- _REQUIREMENTS_
Copy every line of the material below without changing anything.
"""
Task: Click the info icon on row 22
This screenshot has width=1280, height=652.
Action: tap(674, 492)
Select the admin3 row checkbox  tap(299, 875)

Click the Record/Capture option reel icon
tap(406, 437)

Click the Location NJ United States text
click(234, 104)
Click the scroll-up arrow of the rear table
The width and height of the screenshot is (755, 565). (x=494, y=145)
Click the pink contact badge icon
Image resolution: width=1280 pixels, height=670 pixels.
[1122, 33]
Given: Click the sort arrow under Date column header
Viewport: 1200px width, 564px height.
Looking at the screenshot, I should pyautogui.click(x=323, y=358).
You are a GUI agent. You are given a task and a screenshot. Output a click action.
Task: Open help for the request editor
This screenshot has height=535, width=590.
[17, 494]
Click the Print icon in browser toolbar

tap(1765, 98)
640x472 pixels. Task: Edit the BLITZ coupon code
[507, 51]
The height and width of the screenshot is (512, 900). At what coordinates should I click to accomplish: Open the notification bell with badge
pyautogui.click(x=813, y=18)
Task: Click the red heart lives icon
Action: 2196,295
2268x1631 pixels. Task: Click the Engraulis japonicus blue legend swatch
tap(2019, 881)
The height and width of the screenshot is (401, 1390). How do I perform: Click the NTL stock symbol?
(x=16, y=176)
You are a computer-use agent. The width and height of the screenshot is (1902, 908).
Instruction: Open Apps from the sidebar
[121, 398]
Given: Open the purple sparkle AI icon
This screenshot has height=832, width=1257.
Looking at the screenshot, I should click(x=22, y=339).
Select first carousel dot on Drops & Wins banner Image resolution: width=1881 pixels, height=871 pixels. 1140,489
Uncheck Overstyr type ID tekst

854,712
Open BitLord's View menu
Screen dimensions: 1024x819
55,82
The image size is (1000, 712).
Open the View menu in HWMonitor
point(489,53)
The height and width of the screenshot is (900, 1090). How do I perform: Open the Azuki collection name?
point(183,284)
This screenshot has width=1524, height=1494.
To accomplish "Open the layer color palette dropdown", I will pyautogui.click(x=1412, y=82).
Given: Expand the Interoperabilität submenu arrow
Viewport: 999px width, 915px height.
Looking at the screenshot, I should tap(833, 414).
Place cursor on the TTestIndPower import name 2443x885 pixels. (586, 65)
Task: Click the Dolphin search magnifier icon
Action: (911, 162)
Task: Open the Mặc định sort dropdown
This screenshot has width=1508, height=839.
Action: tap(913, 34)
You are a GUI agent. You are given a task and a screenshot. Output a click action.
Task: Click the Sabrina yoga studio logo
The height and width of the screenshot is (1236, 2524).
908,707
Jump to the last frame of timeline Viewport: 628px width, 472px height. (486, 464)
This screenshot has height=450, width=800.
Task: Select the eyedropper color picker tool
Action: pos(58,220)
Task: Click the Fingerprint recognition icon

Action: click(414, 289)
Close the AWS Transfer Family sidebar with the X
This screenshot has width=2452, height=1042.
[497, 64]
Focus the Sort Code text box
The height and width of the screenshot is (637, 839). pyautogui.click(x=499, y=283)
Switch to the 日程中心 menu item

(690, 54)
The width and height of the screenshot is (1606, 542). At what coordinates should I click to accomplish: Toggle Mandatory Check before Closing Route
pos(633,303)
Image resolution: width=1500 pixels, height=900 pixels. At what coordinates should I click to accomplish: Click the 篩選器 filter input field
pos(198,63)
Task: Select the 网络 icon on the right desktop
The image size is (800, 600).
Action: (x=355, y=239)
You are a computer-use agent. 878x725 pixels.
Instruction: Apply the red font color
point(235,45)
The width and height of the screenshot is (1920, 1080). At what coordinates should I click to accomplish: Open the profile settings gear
"""
- _COMPLETE OUTPUT_
Task: Click the info icon on row 22
This screenshot has width=1280, height=652.
Action: tap(674, 492)
Select the admin3 row checkbox  tap(299, 875)

Click the Record/Capture option reel icon
tap(406, 437)

Click the Location NJ United States text
click(234, 104)
Click the scroll-up arrow of the rear table
The width and height of the screenshot is (755, 565). (x=494, y=145)
Click the pink contact badge icon
Image resolution: width=1280 pixels, height=670 pixels.
[1122, 33]
Given: Click the sort arrow under Date column header
Viewport: 1200px width, 564px height.
Looking at the screenshot, I should pyautogui.click(x=323, y=358).
You are a GUI agent. You are given a task and a screenshot. Output a click action.
Task: Open help for the request editor
This screenshot has height=535, width=590.
[17, 494]
Click the Print icon in browser toolbar

tap(1765, 98)
640x472 pixels. Task: Edit the BLITZ coupon code
[507, 51]
The height and width of the screenshot is (512, 900). At what coordinates should I click to accomplish: Open the notification bell with badge
pyautogui.click(x=813, y=18)
Task: Click the red heart lives icon
Action: 2196,295
2268x1631 pixels. Task: Click the Engraulis japonicus blue legend swatch
tap(2019, 881)
The height and width of the screenshot is (401, 1390). How do I perform: Click the NTL stock symbol?
(x=16, y=176)
You are a computer-use agent. The width and height of the screenshot is (1902, 908).
Instruction: Open Apps from the sidebar
[121, 398]
Given: Open the purple sparkle AI icon
This screenshot has height=832, width=1257.
Looking at the screenshot, I should click(x=22, y=339).
Select first carousel dot on Drops & Wins banner Image resolution: width=1881 pixels, height=871 pixels. 1140,489
Uncheck Overstyr type ID tekst

854,712
Open BitLord's View menu
Screen dimensions: 1024x819
55,82
The image size is (1000, 712).
Open the View menu in HWMonitor
point(489,53)
The height and width of the screenshot is (900, 1090). How do I perform: Open the Azuki collection name?
point(183,284)
This screenshot has width=1524, height=1494.
To accomplish "Open the layer color palette dropdown", I will pyautogui.click(x=1412, y=82).
Given: Expand the Interoperabilität submenu arrow
Viewport: 999px width, 915px height.
Looking at the screenshot, I should tap(833, 414).
Place cursor on the TTestIndPower import name 2443x885 pixels. (586, 65)
Task: Click the Dolphin search magnifier icon
Action: (911, 162)
Task: Open the Mặc định sort dropdown
This screenshot has width=1508, height=839.
Action: tap(913, 34)
You are a GUI agent. You are given a task and a screenshot. Output a click action.
Task: Click the Sabrina yoga studio logo
The height and width of the screenshot is (1236, 2524).
908,707
Jump to the last frame of timeline Viewport: 628px width, 472px height. (486, 464)
This screenshot has height=450, width=800.
Task: Select the eyedropper color picker tool
Action: pos(58,220)
Task: Click the Fingerprint recognition icon

Action: click(414, 289)
Close the AWS Transfer Family sidebar with the X
This screenshot has width=2452, height=1042.
[497, 64]
Focus the Sort Code text box
The height and width of the screenshot is (637, 839). pyautogui.click(x=499, y=283)
Switch to the 日程中心 menu item

(690, 54)
The width and height of the screenshot is (1606, 542). At what coordinates should I click to accomplish: Toggle Mandatory Check before Closing Route
pos(633,303)
Image resolution: width=1500 pixels, height=900 pixels. At what coordinates should I click to accomplish: Click the 篩選器 filter input field
pos(198,63)
Task: Select the 网络 icon on the right desktop
The image size is (800, 600).
Action: (x=355, y=239)
You are a computer-use agent. 878x725 pixels.
Instruction: Apply the red font color
point(235,45)
The width and height of the screenshot is (1920, 1080). At what coordinates should I click to accomplish: Open the profile settings gear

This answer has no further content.